• _DATA RECORDS_
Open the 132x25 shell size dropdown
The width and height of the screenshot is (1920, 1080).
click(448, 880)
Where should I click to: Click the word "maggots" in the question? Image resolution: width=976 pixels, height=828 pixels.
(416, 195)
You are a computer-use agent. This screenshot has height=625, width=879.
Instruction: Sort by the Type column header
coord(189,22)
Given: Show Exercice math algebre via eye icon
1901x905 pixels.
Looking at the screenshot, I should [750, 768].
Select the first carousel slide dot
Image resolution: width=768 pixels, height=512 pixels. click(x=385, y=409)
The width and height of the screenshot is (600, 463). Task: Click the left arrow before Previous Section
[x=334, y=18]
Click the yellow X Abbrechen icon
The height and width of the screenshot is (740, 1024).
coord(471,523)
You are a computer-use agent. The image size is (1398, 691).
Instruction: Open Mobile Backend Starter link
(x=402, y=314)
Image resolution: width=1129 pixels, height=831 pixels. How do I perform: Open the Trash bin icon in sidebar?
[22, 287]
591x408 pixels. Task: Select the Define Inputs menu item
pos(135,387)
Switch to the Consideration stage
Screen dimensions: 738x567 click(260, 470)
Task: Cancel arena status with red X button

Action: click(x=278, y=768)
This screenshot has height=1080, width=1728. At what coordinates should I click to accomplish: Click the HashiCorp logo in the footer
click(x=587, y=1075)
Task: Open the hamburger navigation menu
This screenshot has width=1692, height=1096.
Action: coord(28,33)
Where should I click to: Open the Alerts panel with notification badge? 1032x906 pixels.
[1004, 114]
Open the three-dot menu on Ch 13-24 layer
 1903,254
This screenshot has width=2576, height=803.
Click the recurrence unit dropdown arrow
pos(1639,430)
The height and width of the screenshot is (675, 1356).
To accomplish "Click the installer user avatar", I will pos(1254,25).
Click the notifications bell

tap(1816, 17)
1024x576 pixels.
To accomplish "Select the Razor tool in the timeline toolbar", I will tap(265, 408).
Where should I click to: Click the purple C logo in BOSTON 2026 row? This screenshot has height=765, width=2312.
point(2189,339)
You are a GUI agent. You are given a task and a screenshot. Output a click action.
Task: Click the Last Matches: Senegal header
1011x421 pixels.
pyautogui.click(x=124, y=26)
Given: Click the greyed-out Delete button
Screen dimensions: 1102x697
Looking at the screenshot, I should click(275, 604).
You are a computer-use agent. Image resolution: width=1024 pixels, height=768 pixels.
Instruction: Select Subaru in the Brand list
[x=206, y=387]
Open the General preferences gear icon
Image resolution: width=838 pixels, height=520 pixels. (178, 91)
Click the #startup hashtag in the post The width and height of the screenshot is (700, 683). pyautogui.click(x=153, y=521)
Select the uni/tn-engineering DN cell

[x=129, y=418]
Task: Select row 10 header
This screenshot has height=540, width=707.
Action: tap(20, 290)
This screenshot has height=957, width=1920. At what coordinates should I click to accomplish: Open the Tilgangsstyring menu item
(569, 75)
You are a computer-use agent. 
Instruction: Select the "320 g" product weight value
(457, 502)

• _GOAL_
Reproduce the lines above, substituting "Goal" for each occurrence of "Instruction" and leaving all other text unchanged.

• _TASK SOLUTION_
Open the 132x25 shell size dropdown
The width and height of the screenshot is (1920, 1080).
click(448, 880)
Where should I click to: Click the word "maggots" in the question? Image resolution: width=976 pixels, height=828 pixels.
(416, 195)
You are a computer-use agent. This screenshot has height=625, width=879.
Goal: Sort by the Type column header
coord(189,22)
Given: Show Exercice math algebre via eye icon
1901x905 pixels.
Looking at the screenshot, I should [750, 768].
Select the first carousel slide dot
Image resolution: width=768 pixels, height=512 pixels. click(x=385, y=409)
The width and height of the screenshot is (600, 463). Task: Click the left arrow before Previous Section
[x=334, y=18]
Click the yellow X Abbrechen icon
The height and width of the screenshot is (740, 1024).
coord(471,523)
You are a computer-use agent. The image size is (1398, 691).
Goal: Open Mobile Backend Starter link
(x=402, y=314)
Image resolution: width=1129 pixels, height=831 pixels. How do I perform: Open the Trash bin icon in sidebar?
[22, 287]
591x408 pixels. Task: Select the Define Inputs menu item
pos(135,387)
Switch to the Consideration stage
Screen dimensions: 738x567 click(260, 470)
Task: Cancel arena status with red X button

Action: click(x=278, y=768)
This screenshot has height=1080, width=1728. At what coordinates should I click to accomplish: Click the HashiCorp logo in the footer
click(x=587, y=1075)
Task: Open the hamburger navigation menu
This screenshot has width=1692, height=1096.
Action: coord(28,33)
Where should I click to: Open the Alerts panel with notification badge? 1032x906 pixels.
[1004, 114]
Open the three-dot menu on Ch 13-24 layer
 1903,254
This screenshot has width=2576, height=803.
Click the recurrence unit dropdown arrow
pos(1639,430)
The height and width of the screenshot is (675, 1356).
To accomplish "Click the installer user avatar", I will pos(1254,25).
Click the notifications bell

tap(1816, 17)
1024x576 pixels.
To accomplish "Select the Razor tool in the timeline toolbar", I will tap(265, 408).
Where should I click to: Click the purple C logo in BOSTON 2026 row? This screenshot has height=765, width=2312.
point(2189,339)
You are a GUI agent. You are given a task and a screenshot. Output a click action.
Task: Click the Last Matches: Senegal header
1011x421 pixels.
pyautogui.click(x=124, y=26)
Given: Click the greyed-out Delete button
Screen dimensions: 1102x697
Looking at the screenshot, I should click(275, 604).
You are a computer-use agent. Image resolution: width=1024 pixels, height=768 pixels.
Goal: Select Subaru in the Brand list
[x=206, y=387]
Open the General preferences gear icon
Image resolution: width=838 pixels, height=520 pixels. (178, 91)
Click the #startup hashtag in the post The width and height of the screenshot is (700, 683). pyautogui.click(x=153, y=521)
Select the uni/tn-engineering DN cell

[x=129, y=418]
Task: Select row 10 header
This screenshot has height=540, width=707.
Action: tap(20, 290)
This screenshot has height=957, width=1920. At what coordinates should I click to accomplish: Open the Tilgangsstyring menu item
(569, 75)
You are a computer-use agent. 
Goal: Select the "320 g" product weight value
(457, 502)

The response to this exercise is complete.